Autophagy Flux Contributes to Regulation of Components of Eclipta prostrata L. on Cigarette Smoking-Induced Injury of Bronchial Epithelial Cells.

Frontiers in pharmacology (2018-03-09)
Shumin Ding, Xuefeng Hou, Gang Wang, Huihui Qiu, Ying Liu, Yuanli Zhou, Mei Du, Xiaobin Tan, Jie Song, Yingjie Wei, Luan Shu, Zhiyong Li, Liang Feng, Xiaobin Jia
RESUMEN

Excessive autophagy plays a crucial role in cigarette smoking extract (CSE)-induced inflammation response and oxidative damage of respiratory epithelial cells. The components from Eclipta prostrata L. (CCE) have been shown to be beneficial for CSE-induced epithelial cells injury. However, whether its protection on CSE-stress injury is related to its regulation on autophagy remains still unclear.
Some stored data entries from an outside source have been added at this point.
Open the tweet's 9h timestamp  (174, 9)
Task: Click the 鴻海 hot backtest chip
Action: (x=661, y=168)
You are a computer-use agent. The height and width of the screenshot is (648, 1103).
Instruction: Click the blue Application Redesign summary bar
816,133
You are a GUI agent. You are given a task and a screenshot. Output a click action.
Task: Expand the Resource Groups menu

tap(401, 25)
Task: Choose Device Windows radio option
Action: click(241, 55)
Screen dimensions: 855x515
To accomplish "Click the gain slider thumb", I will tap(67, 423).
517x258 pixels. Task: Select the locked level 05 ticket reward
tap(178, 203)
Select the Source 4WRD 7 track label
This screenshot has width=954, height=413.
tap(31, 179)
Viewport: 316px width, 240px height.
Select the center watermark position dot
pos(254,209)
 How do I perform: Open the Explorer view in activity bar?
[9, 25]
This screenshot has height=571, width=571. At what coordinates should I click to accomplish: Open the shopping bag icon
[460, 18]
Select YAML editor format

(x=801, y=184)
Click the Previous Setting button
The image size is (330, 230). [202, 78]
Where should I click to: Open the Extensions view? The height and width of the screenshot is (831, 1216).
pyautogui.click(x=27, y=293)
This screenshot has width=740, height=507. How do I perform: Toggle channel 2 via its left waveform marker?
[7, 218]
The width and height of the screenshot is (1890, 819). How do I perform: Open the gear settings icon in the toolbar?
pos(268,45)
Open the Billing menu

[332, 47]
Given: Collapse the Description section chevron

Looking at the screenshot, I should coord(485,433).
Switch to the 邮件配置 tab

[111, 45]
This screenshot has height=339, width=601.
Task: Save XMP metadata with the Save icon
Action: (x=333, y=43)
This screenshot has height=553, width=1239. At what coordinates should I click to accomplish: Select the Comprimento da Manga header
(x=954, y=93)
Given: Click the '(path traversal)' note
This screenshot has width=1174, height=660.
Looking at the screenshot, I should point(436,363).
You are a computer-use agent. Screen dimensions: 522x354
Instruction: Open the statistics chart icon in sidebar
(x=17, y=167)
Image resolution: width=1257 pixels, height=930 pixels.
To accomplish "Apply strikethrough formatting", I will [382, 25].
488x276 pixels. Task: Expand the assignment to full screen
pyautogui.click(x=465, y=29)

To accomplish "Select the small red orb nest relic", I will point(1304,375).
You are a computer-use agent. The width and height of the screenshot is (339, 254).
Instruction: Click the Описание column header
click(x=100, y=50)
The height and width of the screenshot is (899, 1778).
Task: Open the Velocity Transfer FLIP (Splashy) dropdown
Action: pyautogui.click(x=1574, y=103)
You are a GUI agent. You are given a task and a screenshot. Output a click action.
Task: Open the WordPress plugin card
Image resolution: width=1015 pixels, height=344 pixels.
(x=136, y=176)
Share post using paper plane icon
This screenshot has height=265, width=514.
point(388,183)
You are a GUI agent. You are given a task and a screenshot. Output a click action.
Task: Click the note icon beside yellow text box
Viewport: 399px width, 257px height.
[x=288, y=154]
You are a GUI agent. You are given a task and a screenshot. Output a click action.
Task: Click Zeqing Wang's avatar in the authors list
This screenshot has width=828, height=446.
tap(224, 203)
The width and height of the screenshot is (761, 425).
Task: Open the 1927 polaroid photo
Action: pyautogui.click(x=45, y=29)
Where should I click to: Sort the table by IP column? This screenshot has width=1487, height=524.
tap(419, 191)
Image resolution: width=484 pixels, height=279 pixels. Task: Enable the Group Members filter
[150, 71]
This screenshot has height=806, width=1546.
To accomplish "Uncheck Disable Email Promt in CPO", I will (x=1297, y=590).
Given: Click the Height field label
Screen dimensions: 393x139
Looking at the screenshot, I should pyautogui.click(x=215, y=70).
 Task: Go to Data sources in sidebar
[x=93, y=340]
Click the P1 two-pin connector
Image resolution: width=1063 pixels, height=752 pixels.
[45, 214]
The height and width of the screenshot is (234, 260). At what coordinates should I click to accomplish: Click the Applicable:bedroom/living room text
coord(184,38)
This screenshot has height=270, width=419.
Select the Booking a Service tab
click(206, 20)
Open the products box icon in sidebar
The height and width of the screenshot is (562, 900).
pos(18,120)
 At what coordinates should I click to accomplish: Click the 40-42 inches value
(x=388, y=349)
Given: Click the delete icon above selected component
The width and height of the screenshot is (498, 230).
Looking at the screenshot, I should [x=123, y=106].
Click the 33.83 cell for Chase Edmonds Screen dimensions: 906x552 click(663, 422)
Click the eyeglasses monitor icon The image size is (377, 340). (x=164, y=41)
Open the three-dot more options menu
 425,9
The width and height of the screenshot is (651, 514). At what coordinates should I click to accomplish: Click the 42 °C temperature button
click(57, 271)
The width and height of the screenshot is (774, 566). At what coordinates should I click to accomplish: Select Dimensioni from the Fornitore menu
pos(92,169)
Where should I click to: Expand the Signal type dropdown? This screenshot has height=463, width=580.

In this study, CCE, containing mainly wedelolactone of 45.88% and demethylwedelolactone of 23.74%, could improve significantly 10%CSE-induced cell viability of normal human bronchial epithelial (NHBE) cells using CCK-8 kit. We revealed that CCE could remarkably increase autophagic factors Beclin-1, Atg5, ATF4 proteins expression levels and the transformation of LC3-I to LC3-II. Additionally, CCE up-regulated significantly p-p16 and p-p21 phosphorylation levels whereas down-regulated p-p53 in NHBE cells. The changes of typical autolysosom and representative autophagosome in the presence of CCE or/and autophagy inhibitor chloroquine (CQ) were also observed by transmission electron microscopy. These data demonstrated that CCE reduced CSE-induced autophagy flux activation in NHBE cells. The blockade of CCE on autophagy flux contributes to its protection against CSE-induced NHBE cells damage, and CCE is promising to be combination therapeutic molecules to excessive autophagic damage in respiratory diseases.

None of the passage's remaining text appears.